The Invisible Web

David Bawden (Senior Lecturer, Department of Information Science, City University, London, UK)

Program: electronic library and information systems

ISSN: 0033-0337

Article publication date: 1 March 2002

78

Keywords

Citation

Bawden, D. (2002), "The Invisible Web", Program: electronic library and information systems, Vol. 36 No. 1, pp. 51-52. https://doi.org/10.1108/prog.2002.36.1.51.2

Publisher

:

Emerald Group Publishing Limited

Copyright © 2002, MCB UP Limited


One of Aslib’s series of short “Know‐How Guides”, this book shows the strengths and weaknesses of the series in general. On the plus side, it addresses a topical issue in a clearly written and well‐structured manner. On the negative side, the required brevity of the format allows the author space to deal with main points, and not to get involved in detail on any; the result can be a “yes, and …” response from the reader.

Pedley’s topic is one which seems to be in danger of becoming a rather over‐hyped topic of the moment: the “invisible Web”. He explains this as information on Web pages, which conventional search engines cannot or do not index. Examples are searchable databases, electronic discussion lists, directories, library catalogues, collections of PDF files, and so on. Naturally, since the stuff is invisible, it is difficult to assess quite how much there is, but a Brightplanet survey, on which Pedley places some reliance for background, suggests that it amounts to 500 times the material of the “visible” Web, i.e. that is accessible to search engines.

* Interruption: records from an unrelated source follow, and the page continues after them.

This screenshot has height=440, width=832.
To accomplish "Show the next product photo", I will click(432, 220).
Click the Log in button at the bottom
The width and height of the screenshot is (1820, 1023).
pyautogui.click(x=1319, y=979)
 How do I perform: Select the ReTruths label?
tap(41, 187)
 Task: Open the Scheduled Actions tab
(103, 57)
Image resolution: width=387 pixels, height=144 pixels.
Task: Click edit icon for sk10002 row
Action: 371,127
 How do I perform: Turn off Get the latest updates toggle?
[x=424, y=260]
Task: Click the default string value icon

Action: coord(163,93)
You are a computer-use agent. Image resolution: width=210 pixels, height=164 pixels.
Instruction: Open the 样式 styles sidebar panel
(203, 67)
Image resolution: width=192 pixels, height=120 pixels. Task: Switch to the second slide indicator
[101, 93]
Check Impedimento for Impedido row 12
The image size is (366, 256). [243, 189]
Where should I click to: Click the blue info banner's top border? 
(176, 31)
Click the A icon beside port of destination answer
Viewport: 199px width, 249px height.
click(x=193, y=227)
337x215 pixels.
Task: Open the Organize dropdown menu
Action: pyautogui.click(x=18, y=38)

This puts one in mind of the mathematician, Stanislaw Ulam, speaking of the advent of chaos theory research, which showed the ubiquity of non‐linear phenomena in nature, that to use the phrase non‐linear at all was like calling all of zoology, except for elephants, “non‐elephant studies” (Gleick, 1998). By this reckoning, virtually the whole of the Web is hidden, with the visible surface a rather unimportant addendum. Of course, this is not a true reflection. Indeed, the phrase “invisible Web” is itself rather unhelpful. As Pedley points out, other terminology is in use. Brightplanet like to talk of the “deep Web”, while another, arguably more helpful, breakdown distinguishes the “open Web”, the “gated Web” and the “professional Web” (Basch and Bates, 2000).

In any event, Pedley begins his book with a lucid account, illuminated by statistics and examples, of how and why material which is accessible through a Web browser and Internet connection cannot be found by conventional search engines. In essence, as has been said above, this is because it is in systems which must be searched interactively to find specific pieces on information; it is easy enough to find the (static) home pages for the British Library public catalogue, or the Dialog online host system with a search engine, but to find details of a specific book in the catalogue, or a reference in a Dialog database, requires recourse to that specific searching system to produce a (dynamic) Web page with the details needed.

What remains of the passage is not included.